O primeiro aspecto que surge quando se trata de estudos a respeito dos africanos no Brasil é o papel destes como mão-de-obra escrava. É evidente que esse não foi o único papel desempenhado pelos africanos na sociedade brasileira, mas foi o primeiro, aquele que impulsionou sua entrada no país. É por isso que a variedade das ocupações exercidas pelos africanos nas propriedades rurais e nas cidades não pode ser deixada de lado.

Ainda nesse capítulo são tratados os diferentes aspectos da resistência escrava. O estabelecimento de grupos de escravos fugidos ocorreu em toda a América escravista, inclusive em várias regiões do Brasil, desde o século XVI. Além de Palmares, outras experiências foram significativas, assustando e gerando ações repressivas das autoridades, no Maranhão, no Mato Grosso, no Rio de Janeiro, em Minas Gerais e em São Paulo.

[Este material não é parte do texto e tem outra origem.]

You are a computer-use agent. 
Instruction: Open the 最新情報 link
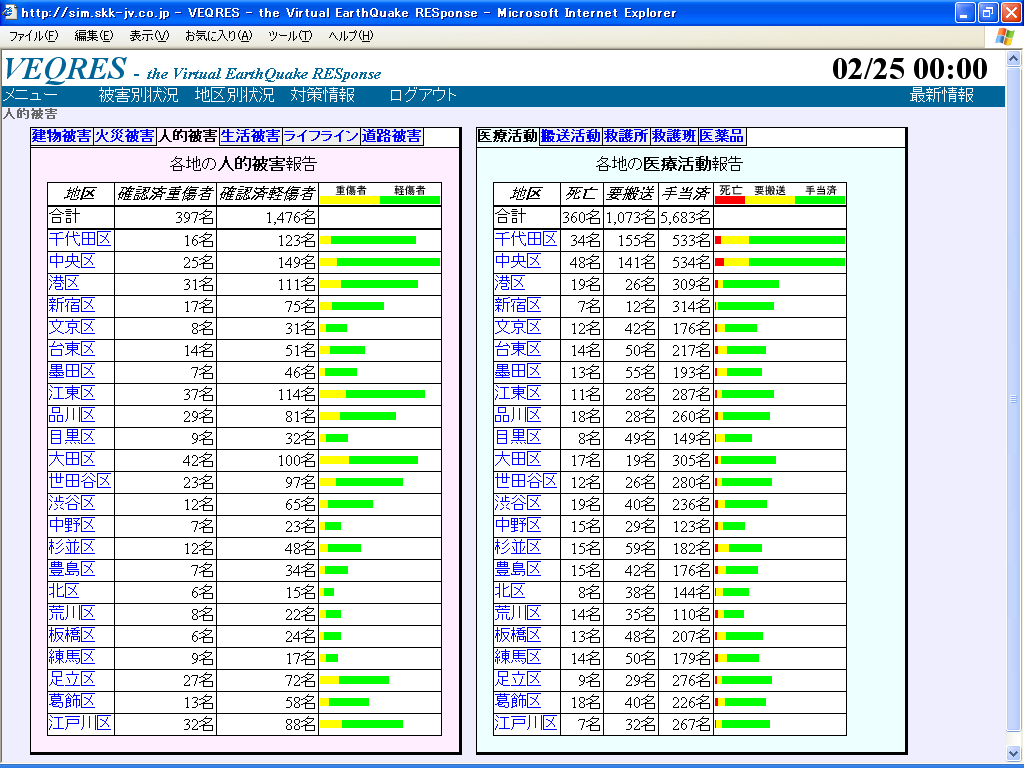pyautogui.click(x=941, y=95)
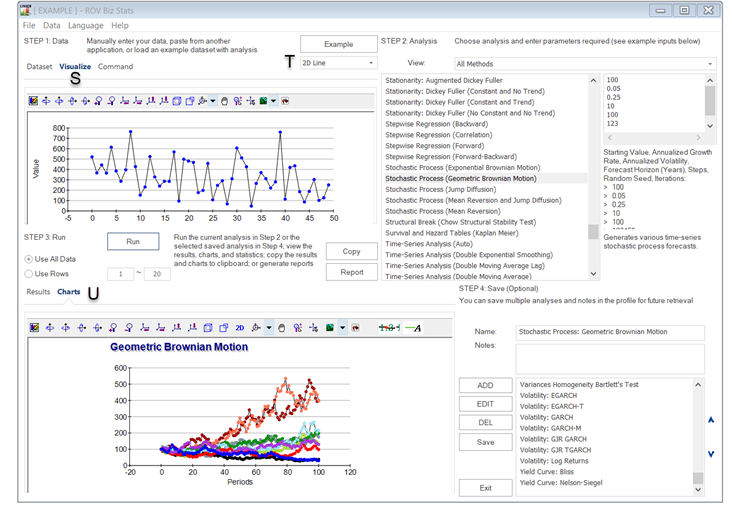Click the rightmost 'A' text icon in lower toolbar

pos(412,327)
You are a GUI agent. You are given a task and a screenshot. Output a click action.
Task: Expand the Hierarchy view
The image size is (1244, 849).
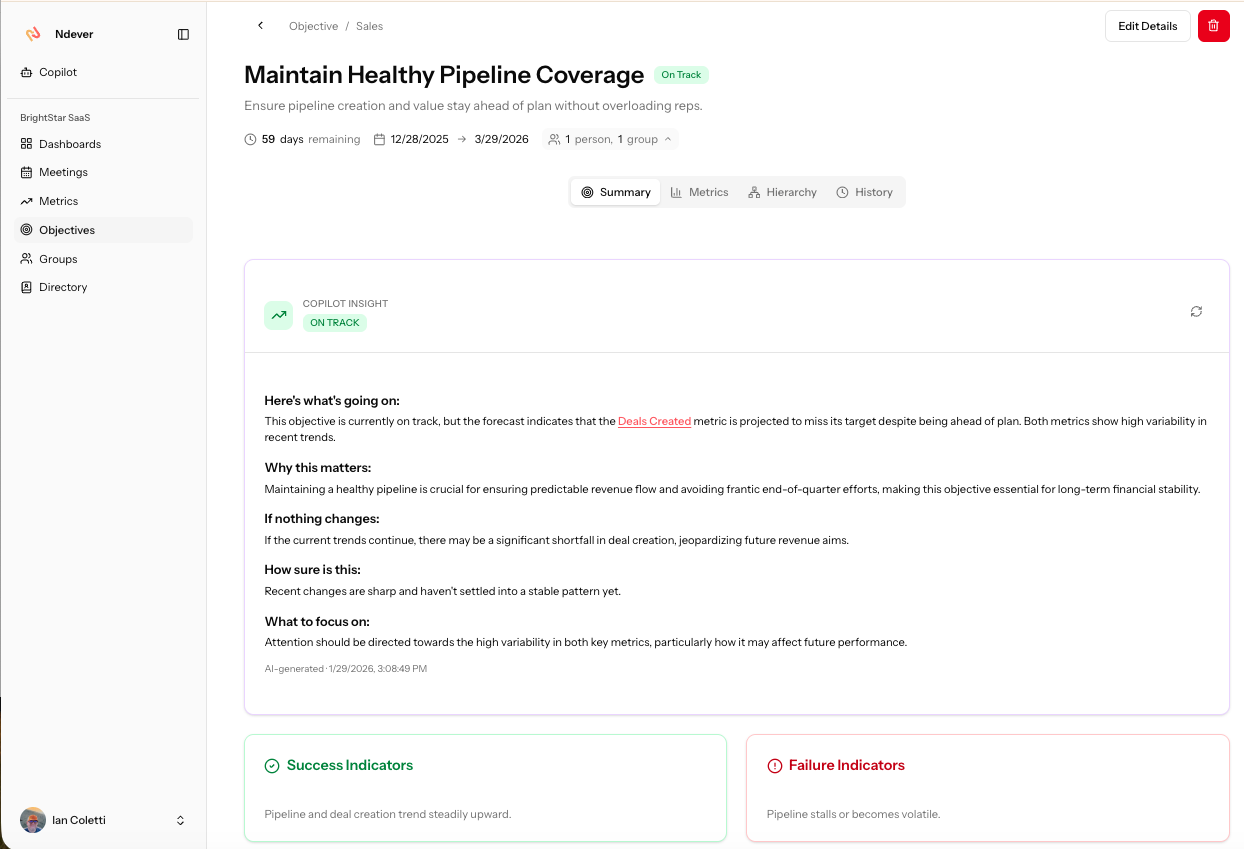click(x=782, y=191)
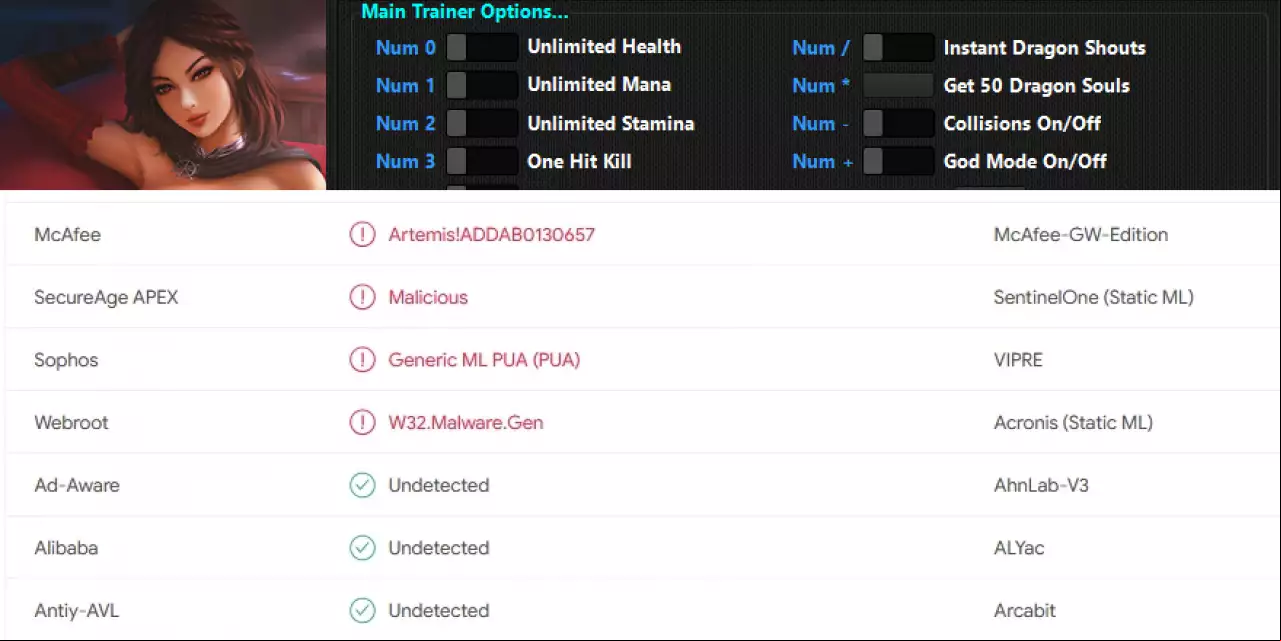
Task: Toggle Unlimited Health switch on
Action: tap(482, 47)
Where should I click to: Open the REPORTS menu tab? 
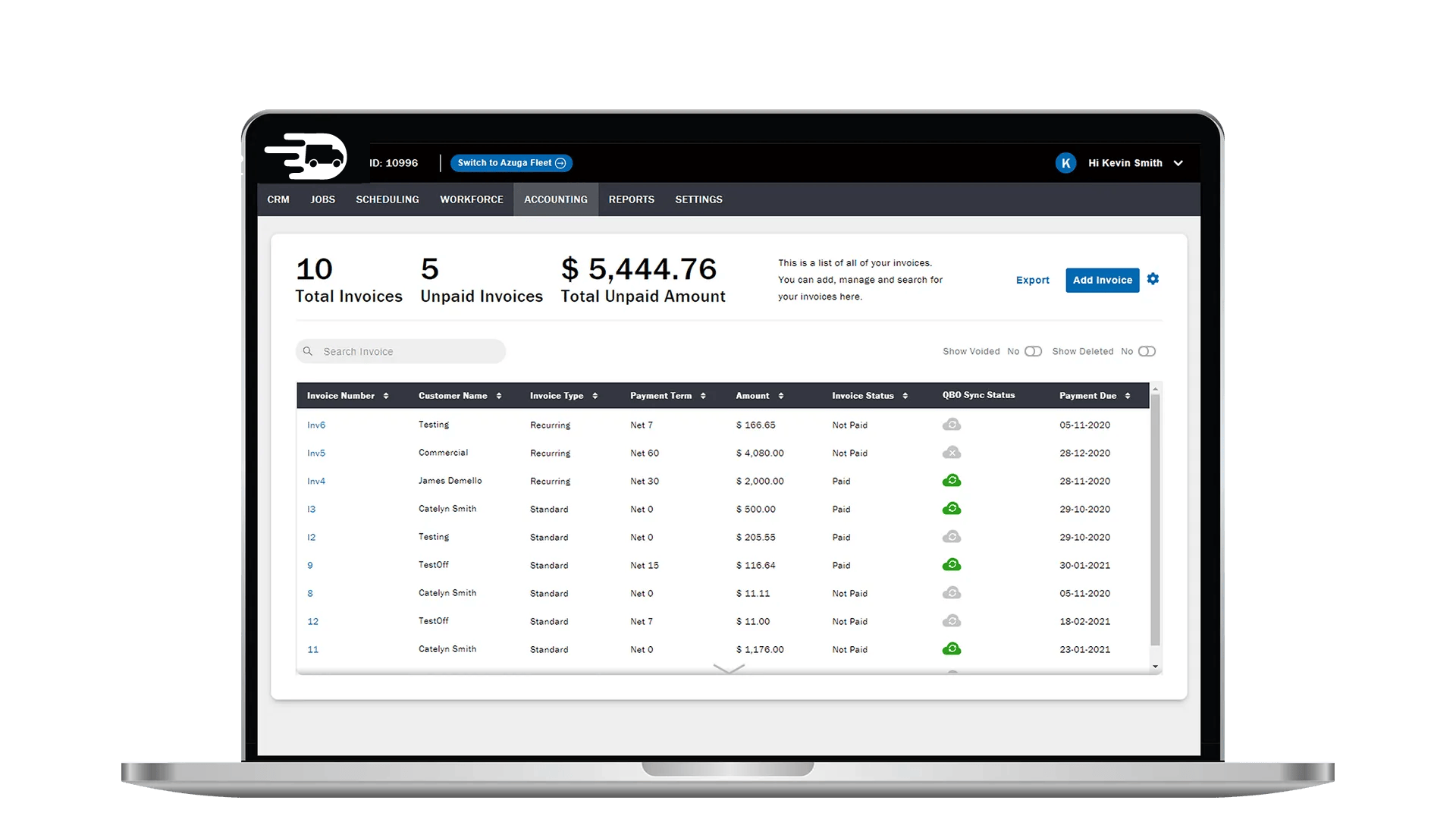pyautogui.click(x=631, y=199)
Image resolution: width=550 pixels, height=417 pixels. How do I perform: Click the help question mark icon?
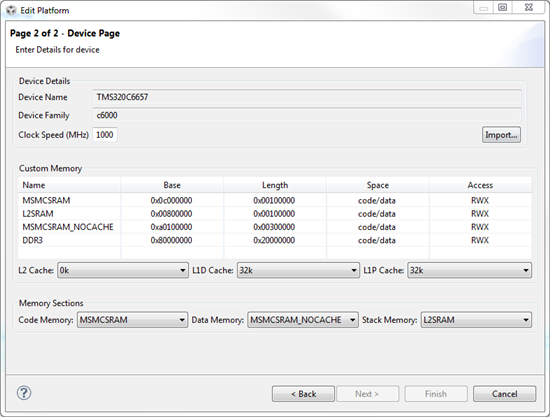(24, 393)
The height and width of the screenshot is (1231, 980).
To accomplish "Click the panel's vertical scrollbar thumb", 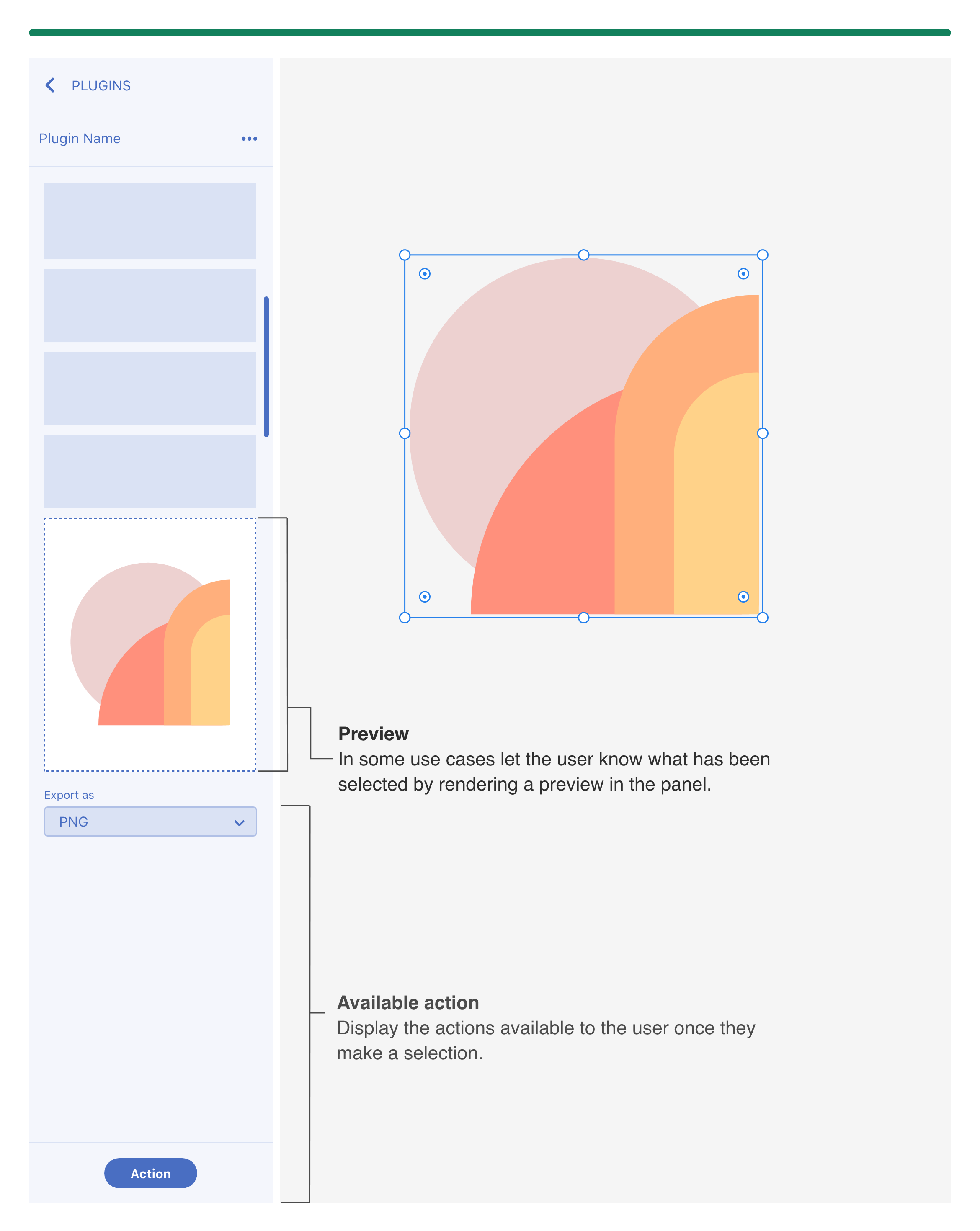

Dessa maneira, nesse capítulo faz-se um panorama da experiência histórica dos quilombos no Brasil, destacando-se as principais questões que envolviam esse tipo de resistência, como a construção de alianças com diferentes camadas sociais, a criação de um espaço para a comercialização de gêneros produzidos nesses locais, entre outras.

As revoltas constituíram um outro meio de resistência ao sistema escravista e são privilegiadas nesse capítulo. Além da Revolta dos Malês, na Bahia, outras denúncias de levantes aconteceram, por exemplo, em algumas cidades do Rio de Janeiro e do interior de São Paulo. No entanto, os escravos não apenas reagiram diretamente contra o sistema escravista, articulando revoltas e formando quilombos, mas lutaram cotidianamente para conseguir melhores condições de vida e trabalho, bem como a liberdade.

Assim, são tratadas a compra da alforria pelos próprios escravos, a autonomia para o cultivo de suas roças e para a comercialização de seus produtos, a reivindicação de folgas no trabalho etc. E, por fim, é ressaltada a atuação do movimento abolicionista nas principais cidades brasileiras, contribuindo na formação de quilombos e na defesa da liberdade dos escravos.

No entanto, os africanos não contribuíram apenas no âmbito do trabalho, mas marcaram a sociedade brasileira em outros aspectos: na forma como se organizavam em “nações”, na constituição de famílias (muitas vezes simbólicas), nas manifestações da religiosidade (catolicismo, islamismo e candomblé) e da cultura (língua, lundu, batuque e capoeira).

Portanto, o terceiro capítulo aborda, num primeiro momento, as diferentes formas de organização social e determinados aspectos culturais dos africanos que vieram para o Brasil como escravos, relacionando-os, quando  possível, às influências dos costumes e crenças que trouxeram da África.

Num segundo momento, o capítulo trata do período pós-abolição da escravidão, quando esses africanos e seus descendentes conseguiram a liberdade e lutaram para integrar o mercado de trabalho livre e combatera exclusão racial, participando do movimento operário, criando organizações políticas e culturais negras, como companhias de teatro, clubes, associações e jornais alternativos, construindo em torno dessas organizações uma forte identidade negra. Por outro lado, ao mesmo tempo em que os negros uniam-se contra a discriminação e a segregação racial, galgando espaços na sociedade, preservavam manifestações como as congadas, os maracatus, o tambor-de-crioula e criavam novas expressões culturais, como os afoxés e blocos afros, os gêneros musicais maxixe e samba, e o Movimento Hip-Hop, formando, assim, o que chamamos hoje de cultura afro-brasileira.